After the output file line in the SD_rebasin_merge file,

paste model_b["state_dict"].update(updated_params)

then

replace torch.save etc with torch.save(model_b, output_file) run again

Dawgmastah commented 1 year ago

On it, hopefully understood the instructions correctly

ogkalu2 commented 1 year ago

Basically this. https://imgur.com/a/nrOLiMd

Dawgmastah commented 1 year ago

Then I did it right, executing

Dawgmastah commented 1 year ago

Ok progress, merged model is now double the initial ones (8gb), testing if it works

ogkalu2 commented 1 year ago

You might need to prune it to load it in automatic's UI (if that's what you're using) and some other UI's.

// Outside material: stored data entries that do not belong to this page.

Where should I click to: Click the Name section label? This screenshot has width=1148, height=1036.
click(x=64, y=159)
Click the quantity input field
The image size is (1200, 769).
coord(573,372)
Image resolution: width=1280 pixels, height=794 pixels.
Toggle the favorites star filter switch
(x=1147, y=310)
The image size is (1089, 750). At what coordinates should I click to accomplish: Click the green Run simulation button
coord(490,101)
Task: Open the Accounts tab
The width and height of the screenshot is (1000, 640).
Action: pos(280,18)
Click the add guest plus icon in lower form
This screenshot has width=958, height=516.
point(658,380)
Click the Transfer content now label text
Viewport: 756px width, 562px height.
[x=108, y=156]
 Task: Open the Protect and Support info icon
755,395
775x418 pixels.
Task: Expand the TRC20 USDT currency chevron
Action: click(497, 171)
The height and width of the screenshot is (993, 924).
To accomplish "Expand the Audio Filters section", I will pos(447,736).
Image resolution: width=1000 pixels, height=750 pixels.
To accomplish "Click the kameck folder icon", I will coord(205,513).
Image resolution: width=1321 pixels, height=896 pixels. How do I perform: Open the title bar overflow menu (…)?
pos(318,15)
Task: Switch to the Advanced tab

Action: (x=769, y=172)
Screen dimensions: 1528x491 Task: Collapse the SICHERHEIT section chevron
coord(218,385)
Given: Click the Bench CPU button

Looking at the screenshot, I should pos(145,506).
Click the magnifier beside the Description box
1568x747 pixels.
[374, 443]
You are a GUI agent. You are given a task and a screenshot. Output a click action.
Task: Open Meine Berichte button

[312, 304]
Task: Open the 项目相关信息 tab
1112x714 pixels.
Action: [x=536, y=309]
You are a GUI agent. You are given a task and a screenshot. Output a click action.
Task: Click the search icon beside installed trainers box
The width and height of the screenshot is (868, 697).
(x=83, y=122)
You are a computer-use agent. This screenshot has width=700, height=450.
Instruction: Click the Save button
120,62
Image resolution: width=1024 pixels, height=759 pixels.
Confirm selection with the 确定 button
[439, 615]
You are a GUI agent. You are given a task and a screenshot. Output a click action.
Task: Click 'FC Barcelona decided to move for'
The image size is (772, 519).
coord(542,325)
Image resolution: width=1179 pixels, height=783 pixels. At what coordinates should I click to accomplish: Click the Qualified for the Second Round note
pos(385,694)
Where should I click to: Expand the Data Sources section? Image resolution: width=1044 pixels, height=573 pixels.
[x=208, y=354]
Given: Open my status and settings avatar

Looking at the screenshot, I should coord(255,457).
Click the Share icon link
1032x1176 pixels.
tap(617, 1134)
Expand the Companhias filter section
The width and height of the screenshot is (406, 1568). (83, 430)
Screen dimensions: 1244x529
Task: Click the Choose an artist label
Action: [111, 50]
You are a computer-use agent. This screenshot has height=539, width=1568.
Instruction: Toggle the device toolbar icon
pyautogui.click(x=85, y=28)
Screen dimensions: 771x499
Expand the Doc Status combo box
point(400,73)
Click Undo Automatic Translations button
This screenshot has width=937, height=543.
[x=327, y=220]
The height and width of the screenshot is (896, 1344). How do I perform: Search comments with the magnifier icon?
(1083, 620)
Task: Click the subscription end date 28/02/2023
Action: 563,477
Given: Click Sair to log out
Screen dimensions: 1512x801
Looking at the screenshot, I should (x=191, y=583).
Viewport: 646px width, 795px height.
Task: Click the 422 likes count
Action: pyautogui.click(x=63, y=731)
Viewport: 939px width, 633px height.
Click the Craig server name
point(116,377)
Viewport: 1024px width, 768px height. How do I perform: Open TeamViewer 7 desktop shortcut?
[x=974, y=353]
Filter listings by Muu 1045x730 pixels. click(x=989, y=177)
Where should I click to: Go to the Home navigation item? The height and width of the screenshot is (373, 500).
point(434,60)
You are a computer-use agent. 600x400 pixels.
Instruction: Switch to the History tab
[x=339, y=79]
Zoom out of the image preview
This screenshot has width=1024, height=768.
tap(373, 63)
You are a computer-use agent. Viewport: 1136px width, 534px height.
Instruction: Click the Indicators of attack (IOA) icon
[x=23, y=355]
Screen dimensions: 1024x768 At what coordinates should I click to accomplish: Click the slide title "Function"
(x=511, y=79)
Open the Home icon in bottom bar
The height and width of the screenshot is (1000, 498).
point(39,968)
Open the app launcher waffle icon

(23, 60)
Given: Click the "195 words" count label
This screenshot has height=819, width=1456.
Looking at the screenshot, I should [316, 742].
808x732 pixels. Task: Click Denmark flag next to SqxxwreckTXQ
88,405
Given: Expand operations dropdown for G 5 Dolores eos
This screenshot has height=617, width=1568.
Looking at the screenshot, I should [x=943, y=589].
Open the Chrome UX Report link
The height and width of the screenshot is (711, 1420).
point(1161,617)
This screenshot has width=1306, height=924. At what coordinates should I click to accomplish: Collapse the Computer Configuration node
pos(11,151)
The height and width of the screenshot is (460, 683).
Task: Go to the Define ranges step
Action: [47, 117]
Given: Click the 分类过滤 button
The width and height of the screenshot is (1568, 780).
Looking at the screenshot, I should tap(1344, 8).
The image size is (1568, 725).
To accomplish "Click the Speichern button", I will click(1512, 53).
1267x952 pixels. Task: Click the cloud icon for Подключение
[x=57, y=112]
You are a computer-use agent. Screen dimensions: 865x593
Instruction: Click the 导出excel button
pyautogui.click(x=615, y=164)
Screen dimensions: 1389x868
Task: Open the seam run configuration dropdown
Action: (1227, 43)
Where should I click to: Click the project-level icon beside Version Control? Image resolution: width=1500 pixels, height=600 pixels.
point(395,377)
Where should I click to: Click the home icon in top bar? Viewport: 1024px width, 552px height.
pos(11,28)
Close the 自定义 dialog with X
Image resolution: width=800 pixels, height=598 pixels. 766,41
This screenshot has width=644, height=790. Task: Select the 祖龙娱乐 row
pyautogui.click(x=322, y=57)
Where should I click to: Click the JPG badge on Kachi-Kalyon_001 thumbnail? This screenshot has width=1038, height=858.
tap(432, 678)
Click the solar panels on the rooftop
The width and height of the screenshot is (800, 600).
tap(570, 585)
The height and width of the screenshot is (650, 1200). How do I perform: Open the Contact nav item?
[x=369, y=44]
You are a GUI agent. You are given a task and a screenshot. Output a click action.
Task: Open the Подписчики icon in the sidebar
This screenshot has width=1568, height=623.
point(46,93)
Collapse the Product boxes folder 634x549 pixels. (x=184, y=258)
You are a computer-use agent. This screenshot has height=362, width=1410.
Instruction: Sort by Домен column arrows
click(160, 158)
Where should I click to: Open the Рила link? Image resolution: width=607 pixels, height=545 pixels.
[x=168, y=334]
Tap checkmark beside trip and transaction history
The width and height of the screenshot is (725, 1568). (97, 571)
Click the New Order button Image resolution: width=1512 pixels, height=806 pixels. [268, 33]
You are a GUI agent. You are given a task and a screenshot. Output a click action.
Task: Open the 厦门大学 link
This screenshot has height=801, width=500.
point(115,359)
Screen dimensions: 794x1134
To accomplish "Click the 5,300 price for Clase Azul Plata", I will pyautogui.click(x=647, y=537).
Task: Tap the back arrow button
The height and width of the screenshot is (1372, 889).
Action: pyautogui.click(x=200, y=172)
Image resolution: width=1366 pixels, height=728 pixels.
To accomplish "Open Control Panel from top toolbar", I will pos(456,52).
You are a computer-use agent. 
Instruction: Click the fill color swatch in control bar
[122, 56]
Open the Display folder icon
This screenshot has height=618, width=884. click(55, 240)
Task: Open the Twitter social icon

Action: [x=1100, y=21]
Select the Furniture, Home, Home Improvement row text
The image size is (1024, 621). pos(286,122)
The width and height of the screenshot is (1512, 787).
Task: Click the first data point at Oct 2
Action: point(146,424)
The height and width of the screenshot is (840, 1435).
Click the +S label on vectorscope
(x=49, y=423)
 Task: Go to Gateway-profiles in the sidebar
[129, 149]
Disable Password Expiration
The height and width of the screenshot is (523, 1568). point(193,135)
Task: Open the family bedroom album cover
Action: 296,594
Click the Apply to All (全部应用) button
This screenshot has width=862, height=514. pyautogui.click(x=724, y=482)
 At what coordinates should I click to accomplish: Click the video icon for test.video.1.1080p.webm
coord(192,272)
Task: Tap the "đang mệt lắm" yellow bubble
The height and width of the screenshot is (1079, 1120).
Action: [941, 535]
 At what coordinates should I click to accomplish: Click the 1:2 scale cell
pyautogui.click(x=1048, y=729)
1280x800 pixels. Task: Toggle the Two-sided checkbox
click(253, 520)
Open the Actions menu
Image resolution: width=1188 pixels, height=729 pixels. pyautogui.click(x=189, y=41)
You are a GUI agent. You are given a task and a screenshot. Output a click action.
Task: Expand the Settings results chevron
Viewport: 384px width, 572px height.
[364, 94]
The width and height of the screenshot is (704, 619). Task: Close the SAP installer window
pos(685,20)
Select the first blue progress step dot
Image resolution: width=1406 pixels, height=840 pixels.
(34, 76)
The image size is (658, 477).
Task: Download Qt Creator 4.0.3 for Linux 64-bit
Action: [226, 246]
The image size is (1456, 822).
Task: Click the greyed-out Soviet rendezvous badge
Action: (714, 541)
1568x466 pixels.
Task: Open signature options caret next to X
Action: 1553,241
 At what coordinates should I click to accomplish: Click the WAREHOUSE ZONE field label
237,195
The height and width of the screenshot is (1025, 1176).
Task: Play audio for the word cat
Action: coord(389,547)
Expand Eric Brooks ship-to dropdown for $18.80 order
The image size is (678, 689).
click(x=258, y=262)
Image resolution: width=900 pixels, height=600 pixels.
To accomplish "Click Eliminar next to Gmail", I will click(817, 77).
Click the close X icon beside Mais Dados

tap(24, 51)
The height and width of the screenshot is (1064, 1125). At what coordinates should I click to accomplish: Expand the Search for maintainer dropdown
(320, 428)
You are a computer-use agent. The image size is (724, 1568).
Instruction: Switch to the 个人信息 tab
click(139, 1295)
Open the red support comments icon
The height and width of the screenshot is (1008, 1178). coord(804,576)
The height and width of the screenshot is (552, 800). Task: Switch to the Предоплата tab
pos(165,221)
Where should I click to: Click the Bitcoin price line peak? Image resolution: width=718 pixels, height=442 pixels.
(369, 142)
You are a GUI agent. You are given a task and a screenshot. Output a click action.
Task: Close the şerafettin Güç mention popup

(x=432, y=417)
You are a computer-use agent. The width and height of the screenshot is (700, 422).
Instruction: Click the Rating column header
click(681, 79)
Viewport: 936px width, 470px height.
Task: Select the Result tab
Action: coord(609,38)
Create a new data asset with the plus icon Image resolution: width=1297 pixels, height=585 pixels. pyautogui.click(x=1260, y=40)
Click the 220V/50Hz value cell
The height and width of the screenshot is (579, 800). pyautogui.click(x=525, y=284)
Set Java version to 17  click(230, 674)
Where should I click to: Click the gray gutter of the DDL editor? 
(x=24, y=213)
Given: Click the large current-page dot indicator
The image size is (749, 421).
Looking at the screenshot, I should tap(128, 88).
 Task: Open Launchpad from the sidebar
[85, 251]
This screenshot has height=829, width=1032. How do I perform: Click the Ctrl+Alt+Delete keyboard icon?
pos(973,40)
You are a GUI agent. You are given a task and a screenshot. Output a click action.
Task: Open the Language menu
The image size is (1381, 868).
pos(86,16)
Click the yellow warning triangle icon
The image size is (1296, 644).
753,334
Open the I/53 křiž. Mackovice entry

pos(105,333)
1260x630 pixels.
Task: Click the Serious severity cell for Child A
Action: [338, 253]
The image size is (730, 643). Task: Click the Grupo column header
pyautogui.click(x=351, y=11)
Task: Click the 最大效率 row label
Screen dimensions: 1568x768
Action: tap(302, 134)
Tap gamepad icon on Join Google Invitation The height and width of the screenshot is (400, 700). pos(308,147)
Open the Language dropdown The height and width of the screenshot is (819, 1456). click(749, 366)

Well finger's crossed man haha

Dawgmastah commented 1 year ago

Indeed it wont load, how does one prune a model? =S

Bunch of errors including the safety checker:

Loading weights [0cdcfbbe] from X:\AIMODELS\merged.ckpt Error verifying pickled file from X:\AIMODELS\merged.ckpt: Traceback (most recent call last): File "Z:\SUPERSTABLE\Autostable-diffusion-webui-master\modules\safe.py", line 131, in load_with_extra check_pt(filename, extra_handler) File "Z:\SUPERSTABLE\Autostable-diffusion-webui-master\modules\safe.py", line 89, in check_pt unpickler.load() File "Z:\SUPERSTABLE\Autostable-diffusion-webui-master\modules\safe.py", line 62, in find_class raise Exception(f"global '{module}/{name}' is forbidden") Exception: global 'flax.core.frozen_dict/FrozenDict' is forbidden

The file may be malicious, so the program is not going to read it. You can skip this check with --disable-safe-unpickle commandline argument.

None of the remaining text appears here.